Kelly Moore 550 Acryplex, KM Professional 485 Ezy Coat and KM 1005 Interior


----------



## TERRY365PAINTER (Jul 26, 2009)

Way better !! Promar 400 is like mopako Ppg 
Junk ! 1005 second line is really good coverage 
And price 77 dollars a five .


----------



## epicbp (Feb 21, 2012)

wow and i thought sherwin williams was the paint to use!! thanks terry


----------



## A+HomeWork (Dec 10, 2010)

epicbp said:


> wow and i thought sherwin williams was the paint to use!! thanks terry



Stick around here and you'll find SW is the worst place in the country to buy anything related to the paint trade.

Pick a grade-spec, res, comm, and BM or Behr has something better. Surely KM has it too and for half price!!

Sorry, just amazed yet another thread is headed down that road.


----------



## epicbp (Feb 21, 2012)

Pick a grade-spec, res, comm, and BM or Behr has something better....what do u mean by this comment??


----------



## Zoomer (Dec 17, 2011)

Sure wish kelly moore was still in colorado.


----------



## mudbone (Dec 26, 2011)

epicbp said:


> wow and i thought sherwin williams was the paint to use!! thanks terry


 Ask Sherwin Williams!:whistling2:


----------



## Bob Cirulli (Sep 24, 2011)

I've found PM 400 to work OK as a ceiling paint b/c it's close to a dead flat but when u tint it, it doesn't seem to t-up well even for a dead flat.
PM 200 is awful.

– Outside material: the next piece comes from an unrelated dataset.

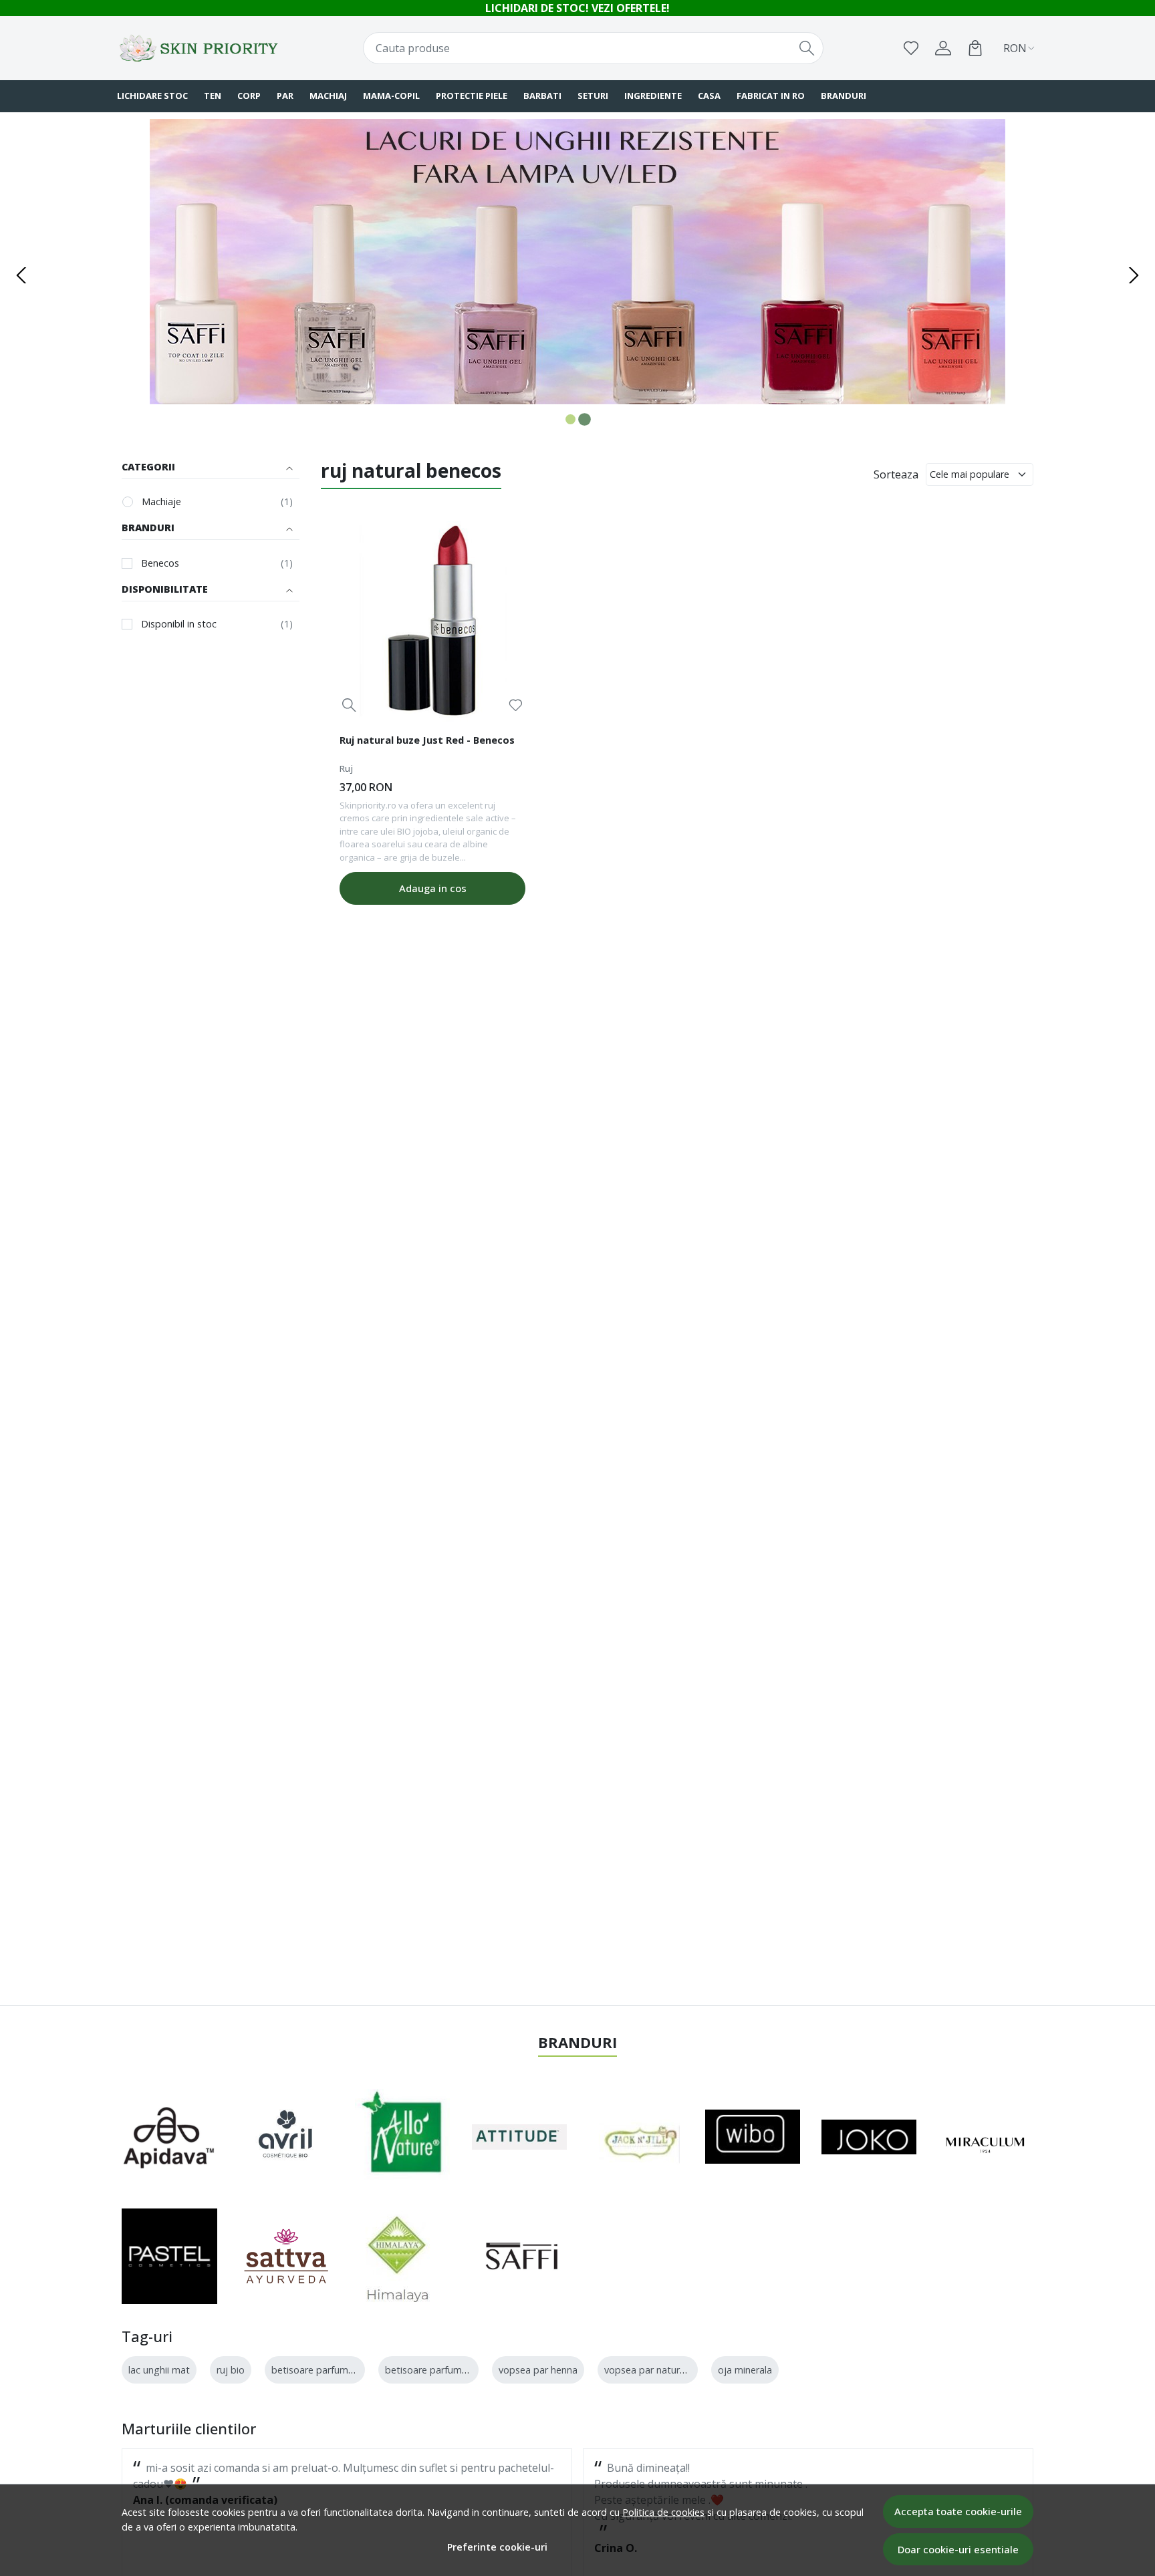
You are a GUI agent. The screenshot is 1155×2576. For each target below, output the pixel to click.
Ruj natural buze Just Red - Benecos (427, 739)
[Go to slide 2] (585, 419)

It has a slight angular sheen.


----------



## ligboozer (Oct 13, 2009)

epicbp said:


> im really used to sherwin williams pro mar 400...i have a big job coming up and would like to know what kelley moore product is the most like 400?? thanks guys


 
What is the surface your're painting? Walls? Ceilings? If you are looking for something with a little more scuff resistance, check out the 655 flat enamel. Holds up very well.


----------



## A+HomeWork (Dec 10, 2010)

epicbp said:


> Pick a grade-spec, res, comm, and BM or Behr has something better....what do u mean by this comment??


I meant you could pick any application and someone has a better product at a cheaper price than SW.

I am not saying that's not true, but many here seem to think NONE of SW's lines are good and ALL are priced too high.


----------